Ogni volto, insomma, svela una verità a chi lo guardi non per trovarvi la rispondenza a criteri standard di bellezza, ma per imparare e saperne di più, scoprendo cosa indichino i suoi segni, da una ruga che si staglia in vista sulla fronte – un pensiero ricorrente inciso sul viso -, ad una pupilla acuminata, alle borse sotto gli occhi, ai solchi in forma di parentesi tonda ai lati della bocca, frutto dell’abitudine ad un sorriso di grazia, nonostante tutto; perciò il volto è il contrario della maschera, di quella “fulig- gine”- questo l’etimo della parola – artefatta appositamente per nascondere le reali fattezze di un volto, per confondere le idee.

Dovremmo portarcelo orgogliosamente sulle spalle il nostro volto, che è la nostra identità, dovremmo voler mostrare agli altri chi siamo, il bene che ci è accaduto e che abbiamo saputo regalare, il male che ci ha imbrigliati e travolti, ma non annientati: altro che nasino all’insù e contorno occhi levigato e zigomi alti e mascelle tetragone e profilo greco.

Accade invece sempre più di frequente che, complice una chirurgia estetica che del restyling ignora completamente il fronte etico, molti, uomini e donne specialmente, si consegnino ad una sorta di damnatio memoriae della loro individualità e, a furia di lifting e botulino e silicone, dimentichino in prima persona e facciano dimenticare agli altri chi siano e chi siano stati, tramutando i loro volti in maschere inquietanti, stranamente simili tra loro e similmente incapaci di esprimere il vero, improbabili nei tratti, rigide, le labbra rimpolpate, le guance gonfie, le palpebre stiracchiate: divinità minori, grottesche, che vantano una pretesa di onnipotenza, ma poi non possono sfuggire al dominio del tempo, e tutti lo sanno. Mi capita di vederne tante di queste maschere, in tv e sui giornali, ma anche per strada, tra i miei coetanei che furono conoscenti e che ora non saprei più dire, perché, interrompendo loro il binario sul quale si viaggiava insieme dal prima al poi, mi provocano straniamento e disagio nella comunicazione reciproca.

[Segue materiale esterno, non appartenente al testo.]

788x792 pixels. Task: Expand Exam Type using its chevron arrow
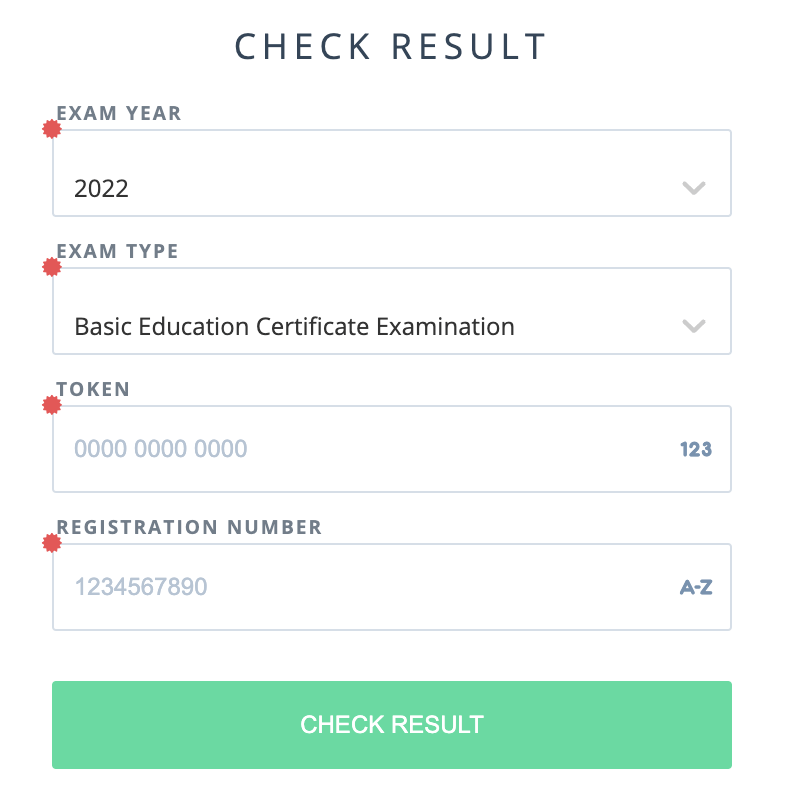694,326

Non so in che modo avrei reagito da piccola o da ragazza, se i volti degli adulti di fronte a me fossero stati così fuligginosi: sicuramente non ne avrei sorriso, avrei provato imbarazzo, non sarei riuscita ad ascoltarli occhi negli occhi, non avrei creduto loro come a persone vere, magari mi avrebbero spaventato, come creature fantastiche delle quali si sospetti l’esistenza, ma poi chissà.

Ho molto amato mia nonna e la sono stata a sentire viso nel viso fin in punto di morte, quando io avevo trent’ anni, lei ottantasette: il suo volto era una trama di rughe, nel bel mezzo un naso un po’ lungo, evidenti i segni della sofferenza per la dialisi che affrontava ormai da anni, eppure mai più m’è parso che una bellezza fosse tanto compiutamente naturale e interessante e viva.  Se vado ancor più indietro nel tempo, ricordo come fosse ora il viso della mia professoressa di latino e greco del ginnasio, insegnante puntualissima e appassionata, allora cinquantenne: quando ci spiegò la tragedia di Antigone, proprio lei, la prof., coi suoi occhiali a fondo di bottiglia, col volto smagrito da un dolore domestico che sopportava con gran dignità, divenne per tutti noi Antigone in persona (e già sapevamo bene dell’uso del teatro greco che gli attori recitassero in maschera!): se la mia professoressa fosse stata stirata dal lifting o qua e là gonfiata dal botulino, se i suoi occhi fossero stati sempre sgranati ed immobili e le sue labbra sempre atteggiate ad uno sbuffo, lei non sarebbe stata la mia Antigone, forse non l’avrei guardata con intensità e nulla avrei ascoltato, forse mai avrei conosciuto lo scontro tra diritto naturale e diritto positivo né mai avrei capito così giovane cosa può l’amore per un fratello, infine mai avrei sentito tanto ardore per lo studio della letteratura greca.

C’è che solo un volto vero, un volto che è storia, per imperfetto e consunto che sia, parla alla mente e al cuore, suggerisce storie, esso stesso fa la Storia.